Correlation Between SAN MIGUEL and Stryker
Can any of the company-specific risk be diversified away by investing in both SAN MIGUEL and Stryker at the same time? Although using a correlation coefficient on its own may not help to predict future stock returns, this module helps to understand the diversifiable risk of combining SAN MIGUEL and Stryker into the same portfolio, which is an essential part of the fundamental portfolio management process.
By analyzing existing cross correlation between SAN MIGUEL BREWERY and Stryker, you can compare the effects of market volatilities on SAN MIGUEL and Stryker and check how they will diversify away market risk if combined in the same portfolio for a given time horizon. You can also utilize pair trading strategies of matching a long position in SAN MIGUEL with a short position of Stryker. Check out your portfolio center. Please also check ongoing floating volatility patterns of SAN MIGUEL and Stryker.

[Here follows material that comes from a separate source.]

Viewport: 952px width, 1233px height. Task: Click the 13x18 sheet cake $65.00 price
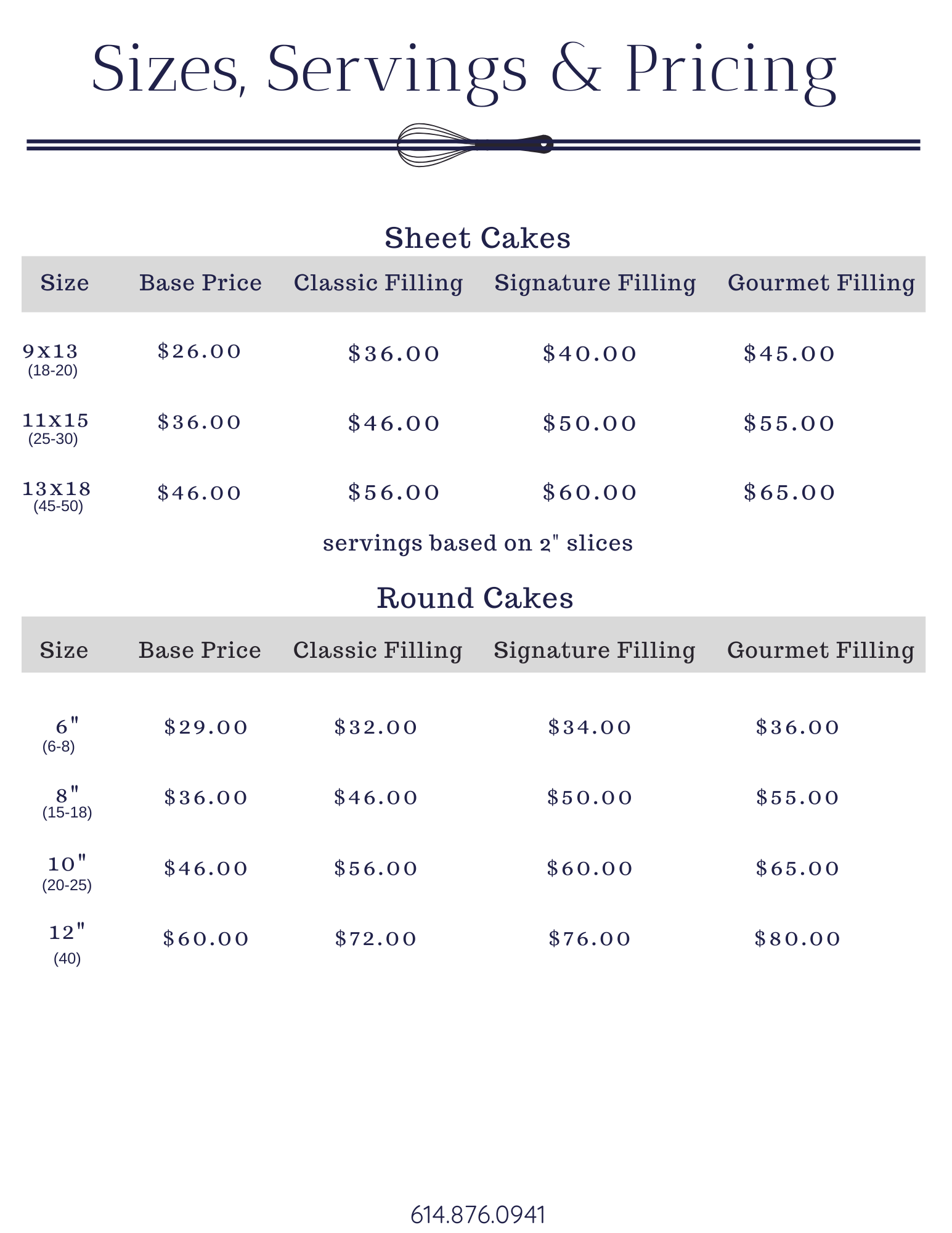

Diversification Opportunities for SAN MIGUEL and Stryker
0.42 | Correlation Coefficient |
Very weak diversification
The 3 months correlation between SAN and Stryker is 0.42. Overlapping area represents the amount of risk that can be diversified away by holding SAN MIGUEL BREWERY and Stryker in the same portfolio, assuming nothing else is changed. The correlation between historical prices or returns on Stryker and SAN MIGUEL is a relative statistical measure of the degree to which these equity instruments tend to move together. The correlation coefficient measures the extent to which returns on SAN MIGUEL BREWERY are associated (or correlated) with Stryker. Values of the correlation coefficient range from -1 to +1, where. The correlation of zero (0) is possible when the price movement of Stryker has no effect on the direction of SAN MIGUEL i.e., SAN MIGUEL and Stryker go up and down completely randomly.
Pair Corralation between SAN MIGUEL and Stryker
Assuming the 90 days trading horizon SAN MIGUEL BREWERY is expected to generate 5.07 times more return on investment than Stryker. However, SAN MIGUEL is 5.07 times more volatile than Stryker. It trades about 0.06 of its potential returns per unit of risk. Stryker is currently generating about 0.08 per unit of risk. If you would invest 4.29 in SAN MIGUEL BREWERY on November 5, 2024 and sell it today you would earn a total of 7.71 from holding SAN MIGUEL BREWERY or generate 179.72% return on investment over 90 days.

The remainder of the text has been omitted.